HENRI.--Oui, je vous l'ai dit, et je l'ai vu mort, sans respiration, et sanglant sur la poussière.--Es-tu vivant ou n'es-tu qu'une illusion qui se joue de nos yeux? Je te prie, parle-nous. Nous n'en croirons pas nos yeux sans le témoignage de nos oreilles.--Tu n'es pas ce que tu parais.
FALSTAFF.--Non, cela est certain. Je ne suis pas un homme double, mais si je ne suis pas Jean Falstaff, je ne suis qu'un Jean. (Jetant le corps de Percy à terre.) Voilà Percy: si votre père veut me donner quelque récompense honorable, à la bonne heure: sinon, qu'il tue lui-même le premier Percy qui viendra l'attaquer. Je m'attends à être fait duc ou comte; c'est ce dont je puis vous assurer.
HENRI.--Comment?
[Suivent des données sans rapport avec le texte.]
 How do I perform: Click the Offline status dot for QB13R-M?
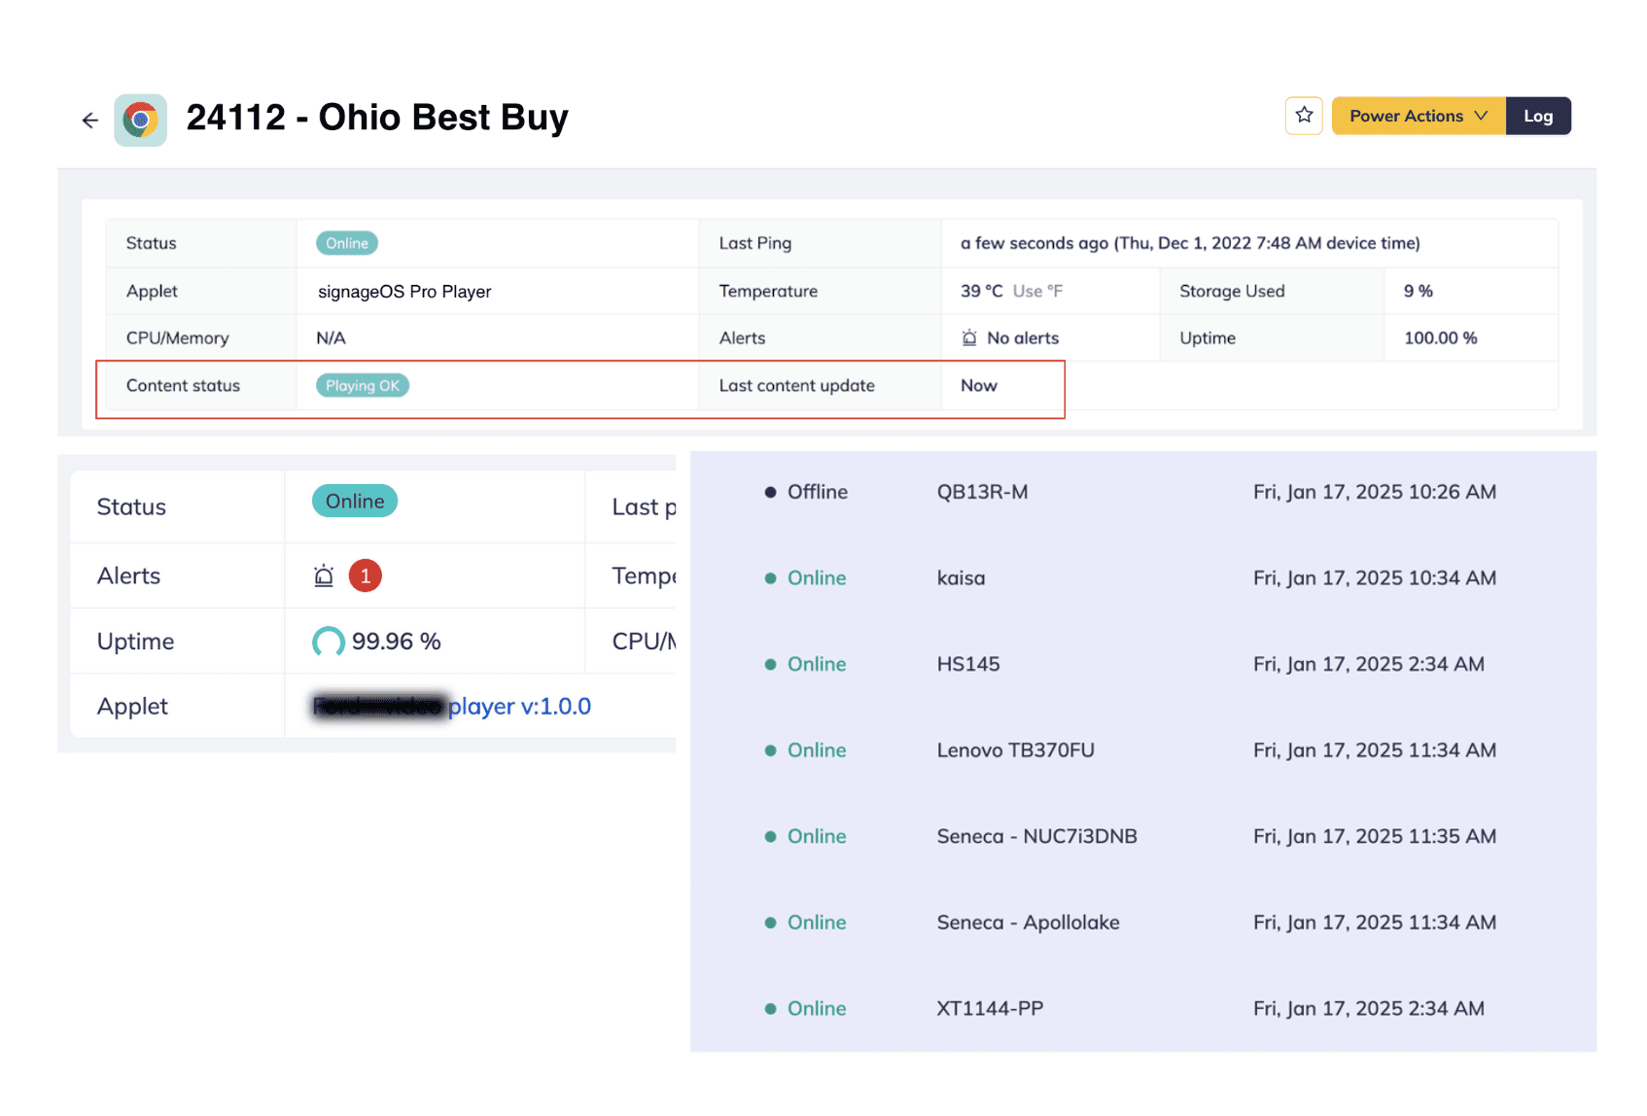click(770, 493)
C'est moi-même qui ai tué Percy; et toi, je t'ai vu mort.
FALSTAFF.--Toi? mon Dieu, mon Dieu, comme ce monde est adonné au mensonge.--Je conviens avec vous que j'étais par terre, et sans haleine, et lui aussi. Mais nous nous sommes relevés tous deux au même instant, et nous nous sommes battus pendant une grande heure, sonnée à l'horloge de Shrewsbury. Si l'on veut m'en croire, à la bonne heure; sinon, le péché en demeurera à la charge de ceux qui devraient récompenser la valeur; je veux mourir si ce n'est pas moi qui lui ai porté cette blessure que vous lui voyez à la cuisse. Si l'homme était encore en vie et qu'il osât me démentir, je lui ferais avaler un pied de mon épée.
LANCASTRE.--C'est bien là le conte le plus étrange que j'aie jamais entendu.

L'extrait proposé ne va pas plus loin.